The health ball exercise is very effective because it:
- Balances the Internal Energies
This exercise harmonizes the Five Elemental Energies and stimulates the organ-energies whose meridians run into the fingers: lungs, large intestine, heart, small intestine, pericardium, and Triple Burner. Balancing internal energies has long been a primary method for preventing disease and degeneration in Taoist alchemy and Chinese medicine.
- Tones the Tendons of Hands and Arms
The rhythmic flexing of finger, hand, wrist, and arm tendons increases strength and coordination in the hands, cures and prevents arthritis and rheumatism in all joints from fingers to shoulders. It provides an excellent warm-up if you are going to playing musical instrument, calligraphy, surgery or massage.
- Increases the Flow of Energy to Their Palms and Fingers
The Techniques of Health Balls Exercise
(1) Held the 2 balls in the palm of your hand,
(2) Roll the balls in a circle by manipulating them with the fingers. Start with counter-clockwise in the right hand, then clockwise in the left.
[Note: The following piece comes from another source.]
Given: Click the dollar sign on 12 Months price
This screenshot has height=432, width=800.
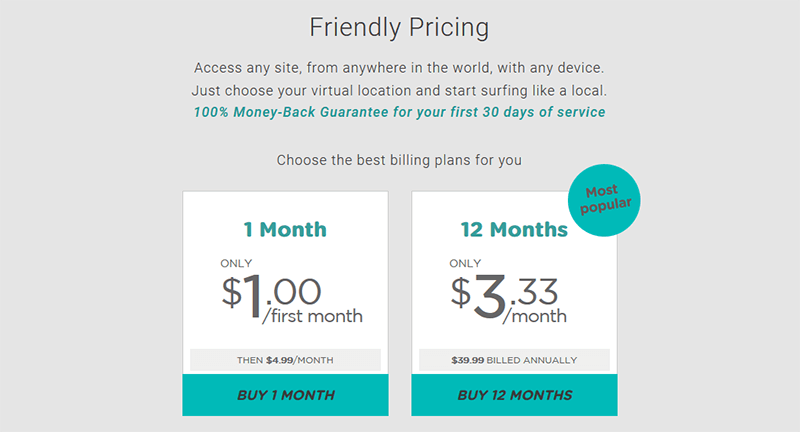Looking at the screenshot, I should pyautogui.click(x=461, y=292).
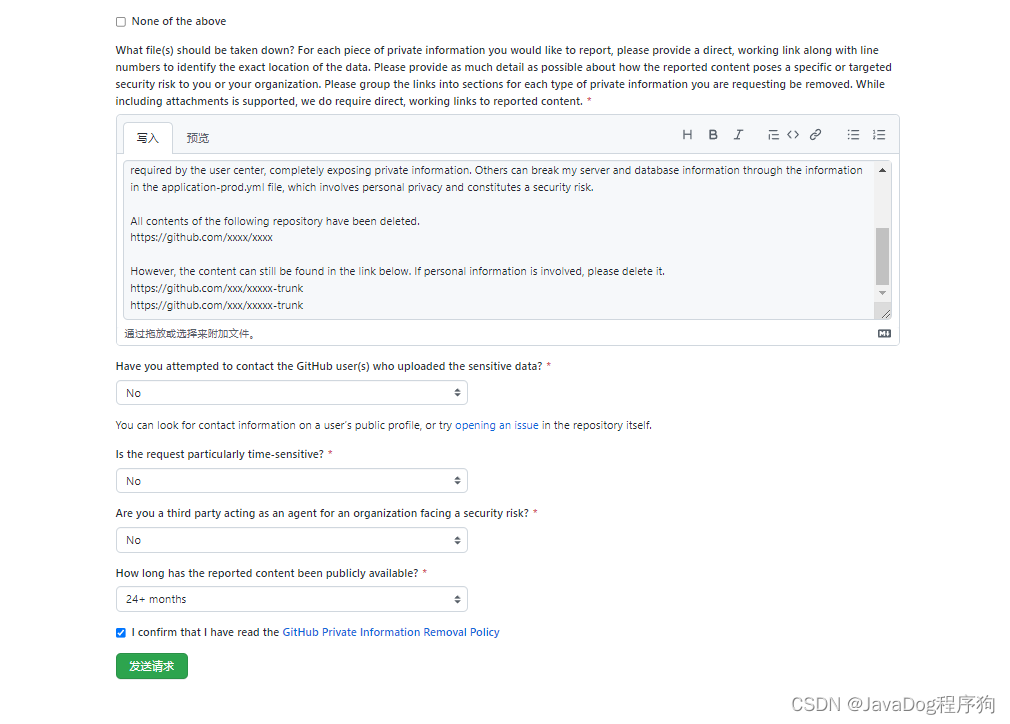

(3) At first you'll feel clumsy doing this, and the balls will clack loudly against each other as you try to spin them round in your palms.
However, after a week or two of daily practice, you'll be able to rotate them smoothly and swiftly, keeping the balls in contact the entire time, so that they make a smooth humming sound rather than clacking randomly against each other.
(1) Hold the two balls in the palm of one hand with the forearm held away from the body and parallel to the ground.
(2) Start the balls rolling by drawing the inside ball towards your body with the little and ring fingers. This will cause the other one to roll forwards towards the index and middle finger, with the thumb preventing it from rolling off to the outside.
(3) Next, extend the little and ring fingers forwards again and let the outside ball roll inwards towards them. This will pull it towards the body. Continue to roll the balls around in circles.
(4) Do this until the tendons in your hand, wrist, and forearm feel a bit sore or numb.
(5) Switch hand and repeat step 1.
You can practise these techniques any time of day or night, while reading or watching a film, on a bus or train or plane.